### Records for this task ###

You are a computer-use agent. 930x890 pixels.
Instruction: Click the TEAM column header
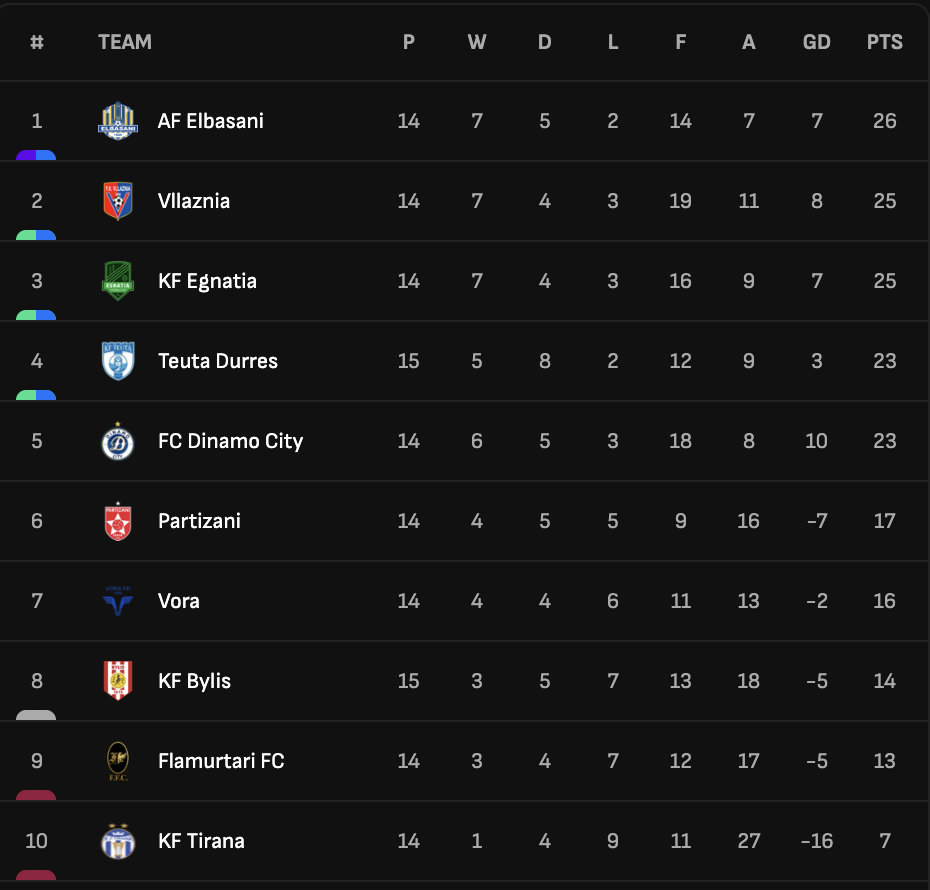(125, 42)
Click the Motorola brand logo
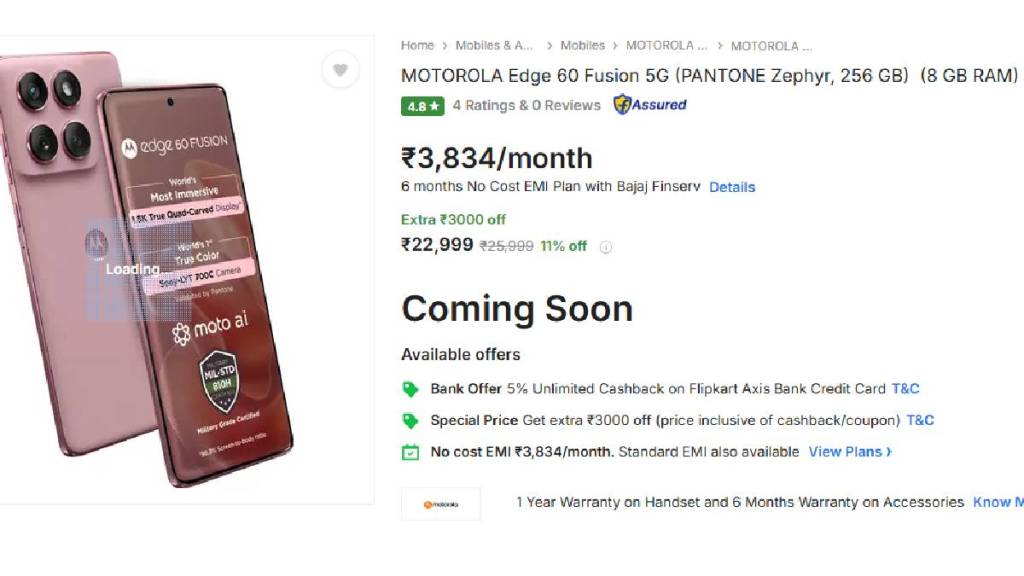The image size is (1024, 576). pos(440,505)
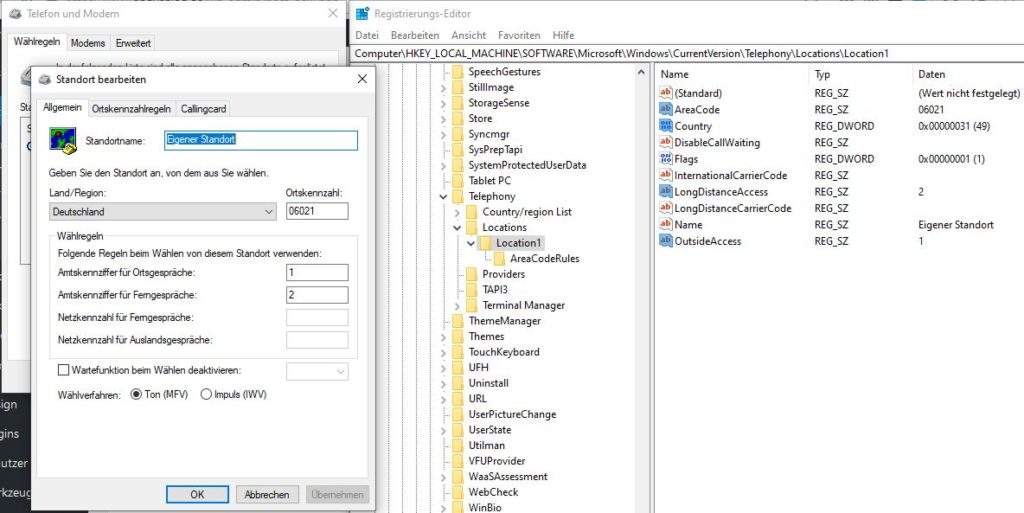
Task: Select the Providers tree item
Action: pos(503,274)
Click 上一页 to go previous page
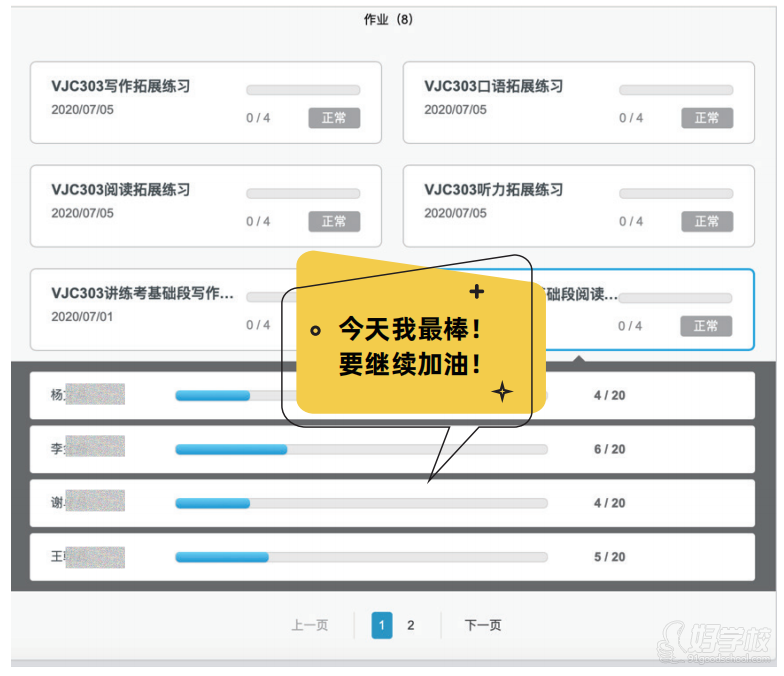The image size is (784, 676). [x=309, y=626]
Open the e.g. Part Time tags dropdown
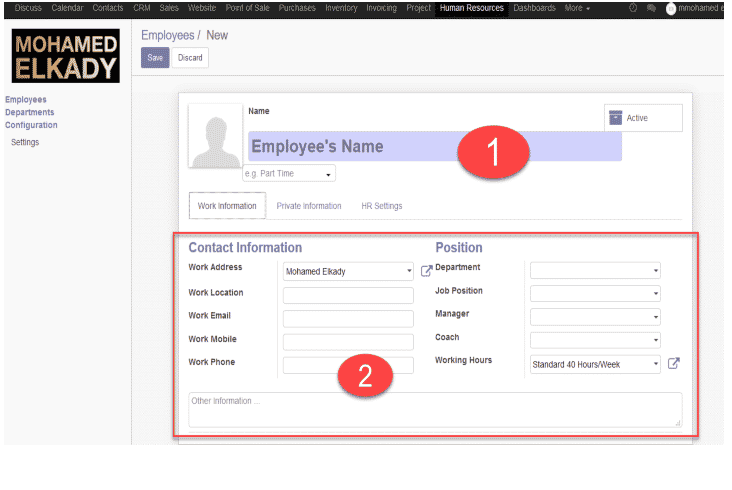 (289, 174)
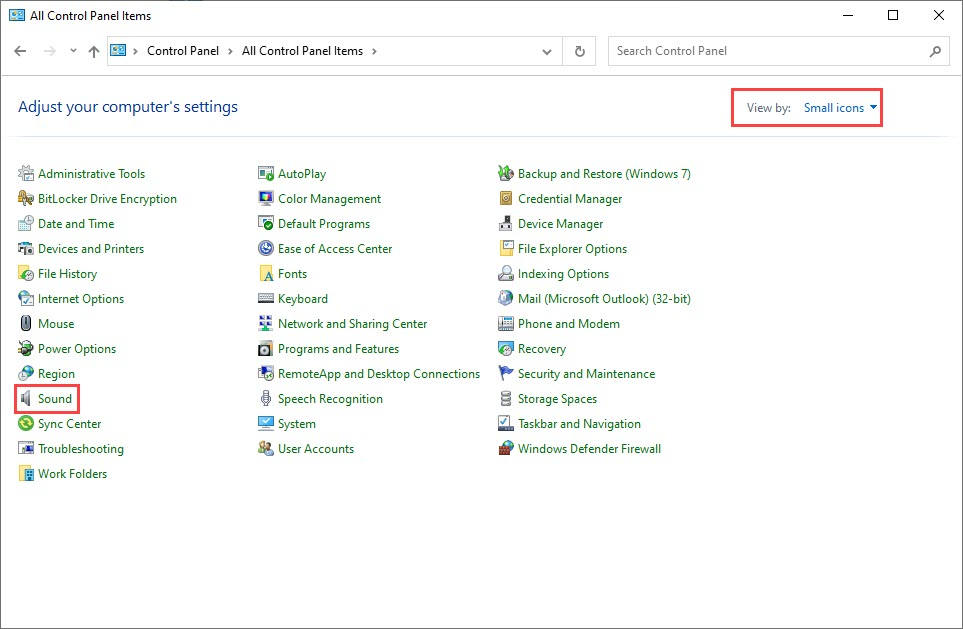Click the refresh button beside address bar

coord(579,51)
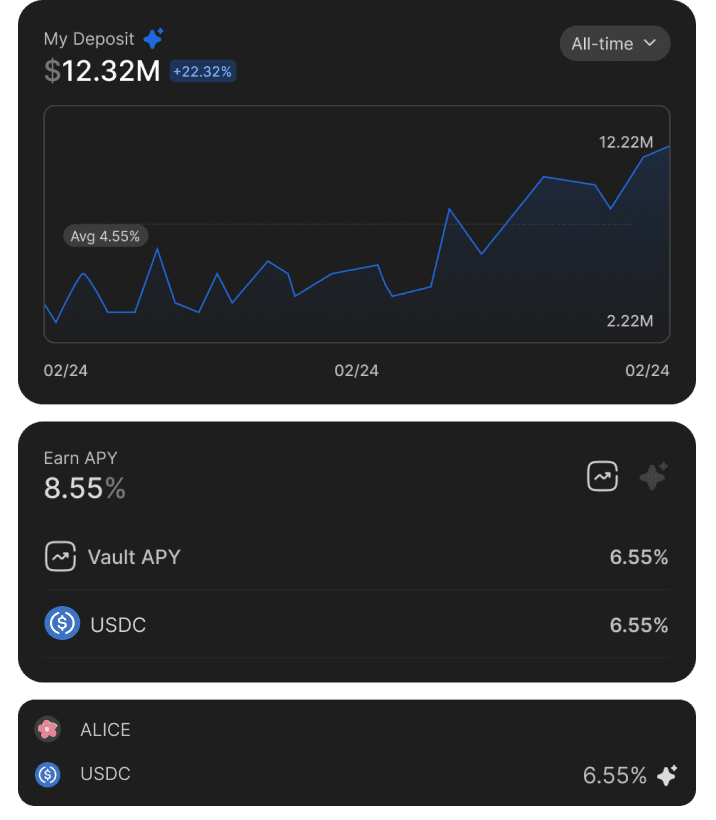716x820 pixels.
Task: Click the USDC coin icon under Vault APY
Action: tap(62, 624)
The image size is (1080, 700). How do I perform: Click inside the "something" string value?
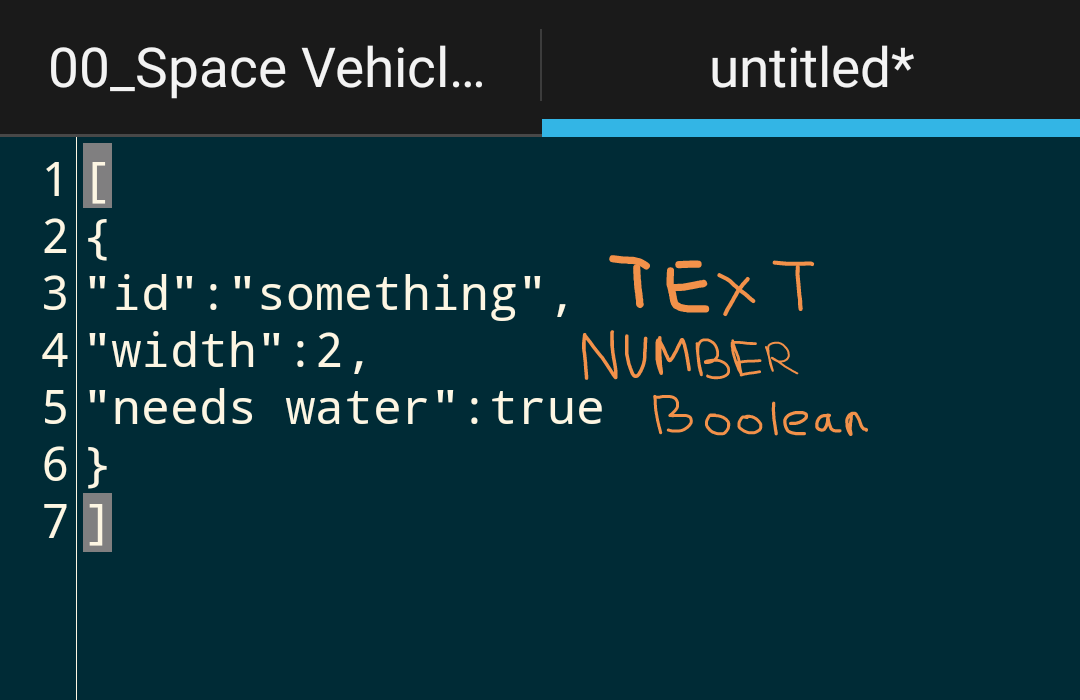[387, 295]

###

- Brief
A verbatim copy of every entry above, with no pictures, is the expected output.

- The completed task
You are a computer-use agent. 930x890 pixels.
Instruction: Click the TEAM column header
(125, 42)
Click the Motorola brand logo
The image size is (1024, 576). pos(440,505)
Task: Select the Providers tree item
Action: pos(503,274)
Click 上一页 to go previous page
The image size is (784, 676). [x=309, y=626]
Open the e.g. Part Time tags dropdown
 (289, 174)
Click the refresh button beside address bar

coord(579,51)
716x820 pixels.
Task: Click the USDC coin icon under Vault APY
Action: tap(62, 624)
The image size is (1080, 700). How do I perform: Click inside the "something" string value?
[387, 295]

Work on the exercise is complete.